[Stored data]
□ □ □ □

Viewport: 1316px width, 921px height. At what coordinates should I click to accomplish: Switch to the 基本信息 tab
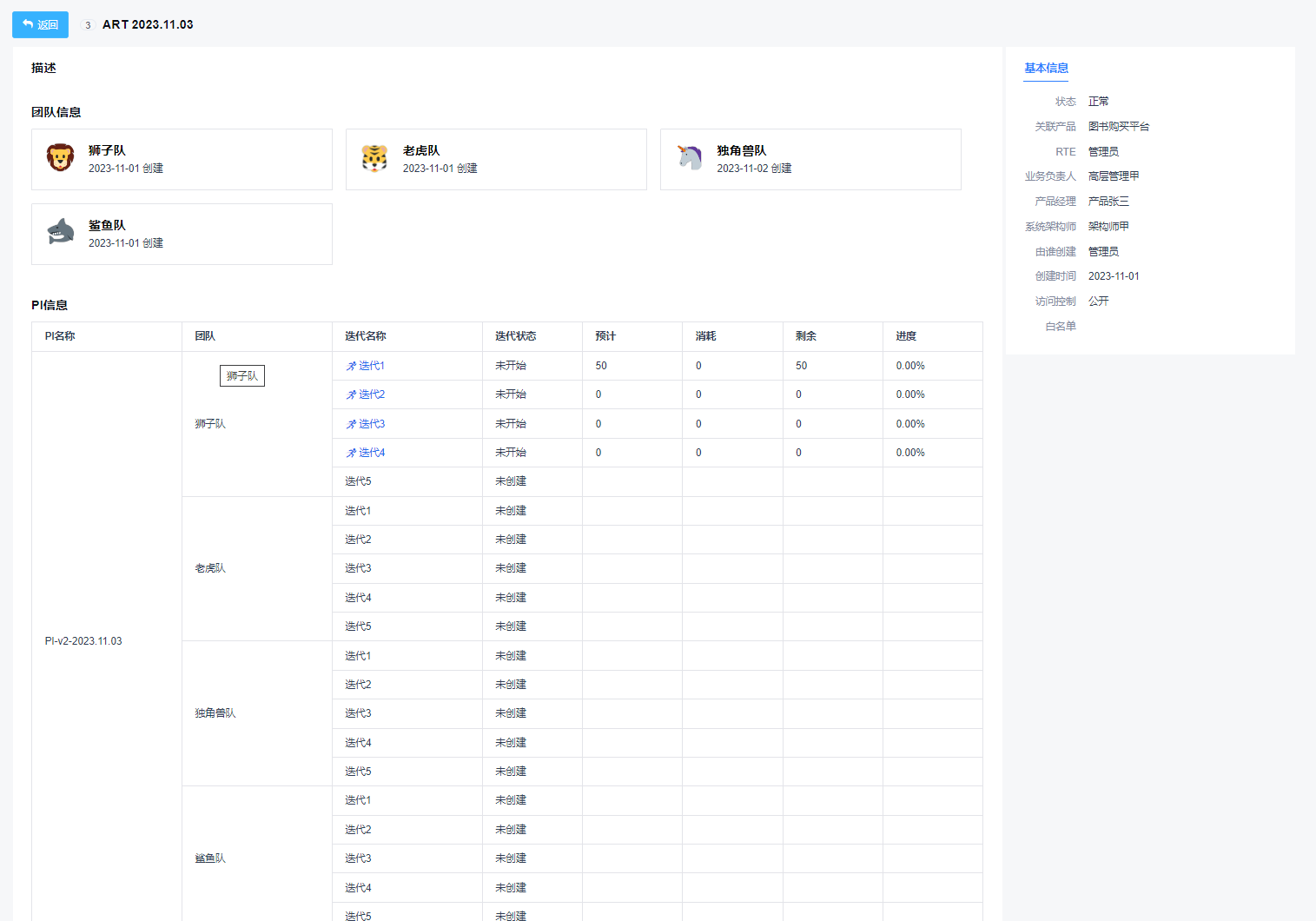tap(1046, 68)

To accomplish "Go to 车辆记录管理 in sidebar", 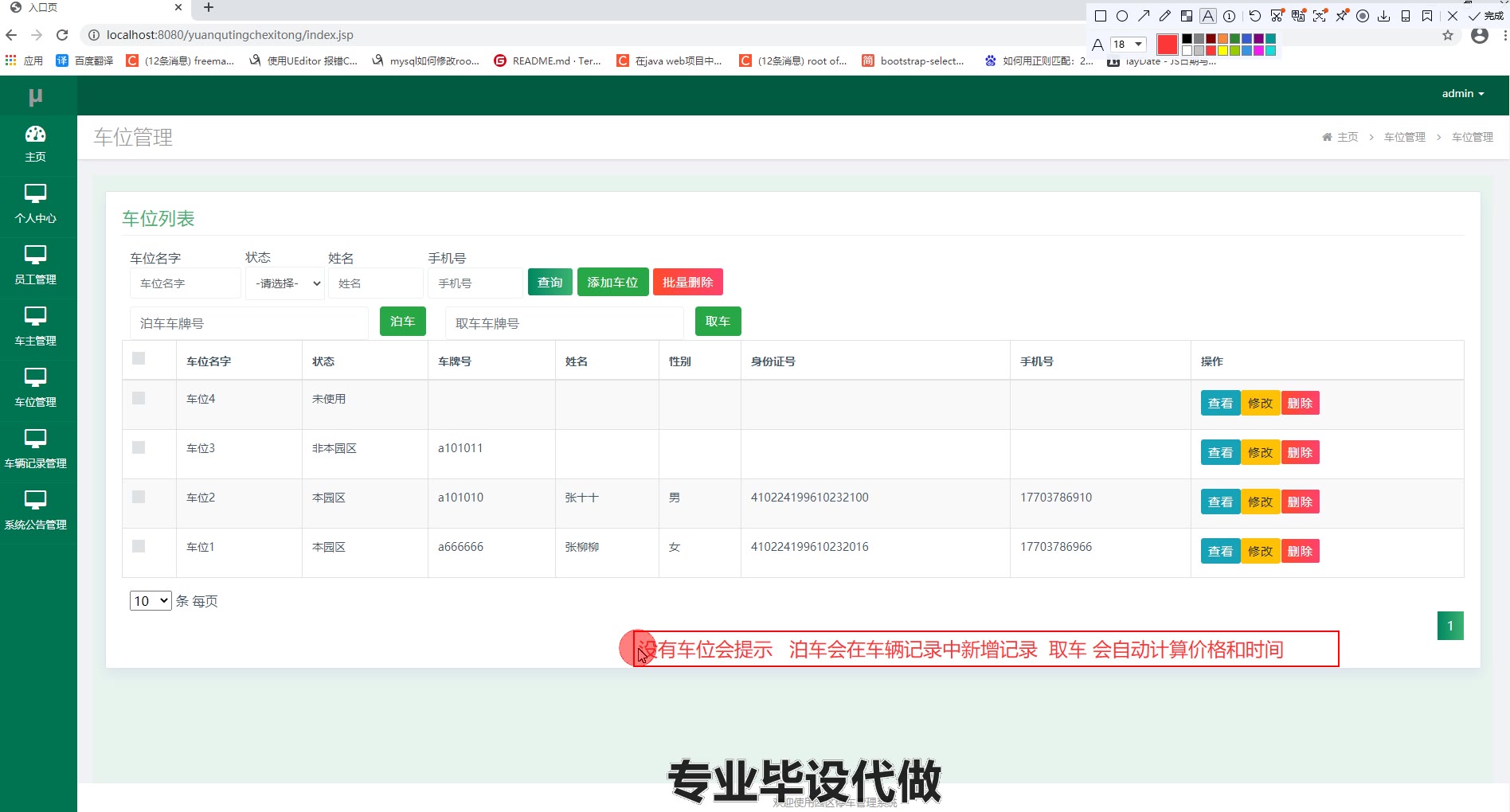I will (36, 447).
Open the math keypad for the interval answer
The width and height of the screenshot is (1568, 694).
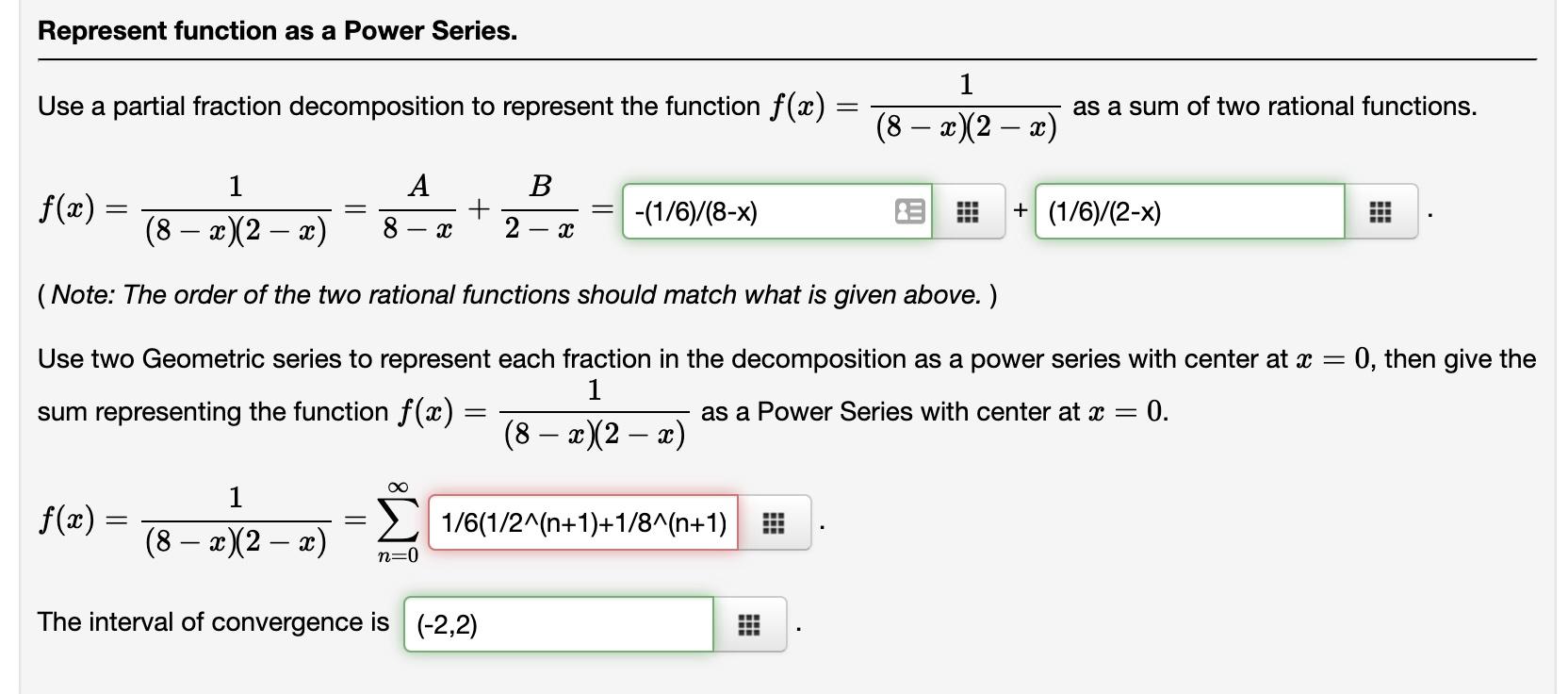747,624
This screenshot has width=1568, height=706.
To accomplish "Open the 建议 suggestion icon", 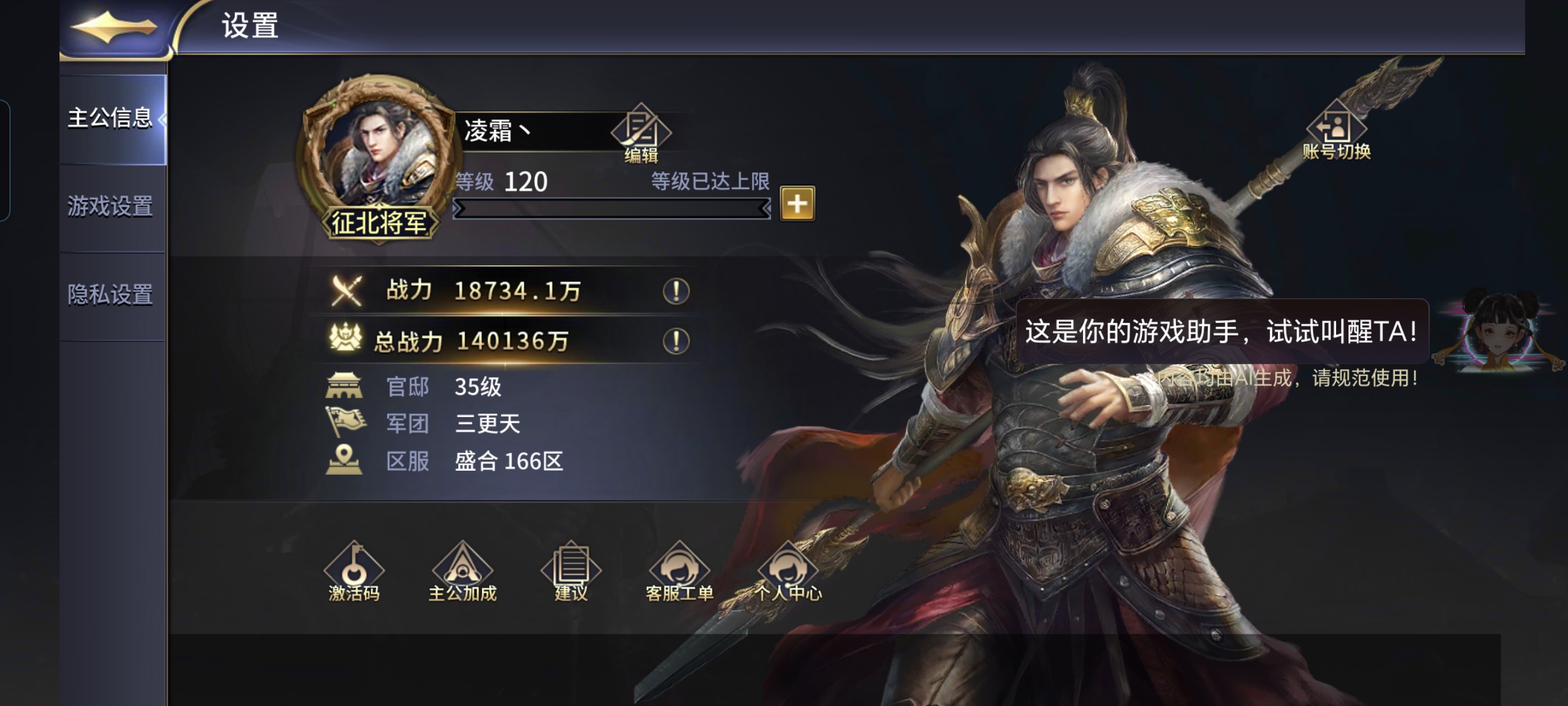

□ □ □ □

* _TASK STATEMENT_
Starting at the line that contains "Open the math keypad for the interval answer", restate every line through the end of the records exactly as written, but leave the pictures out.

* _RESPONSE BOX_
Open the math keypad for the interval answer
The width and height of the screenshot is (1568, 694).
747,624
This screenshot has width=1568, height=706.
To accomplish "Open the 建议 suggestion icon", 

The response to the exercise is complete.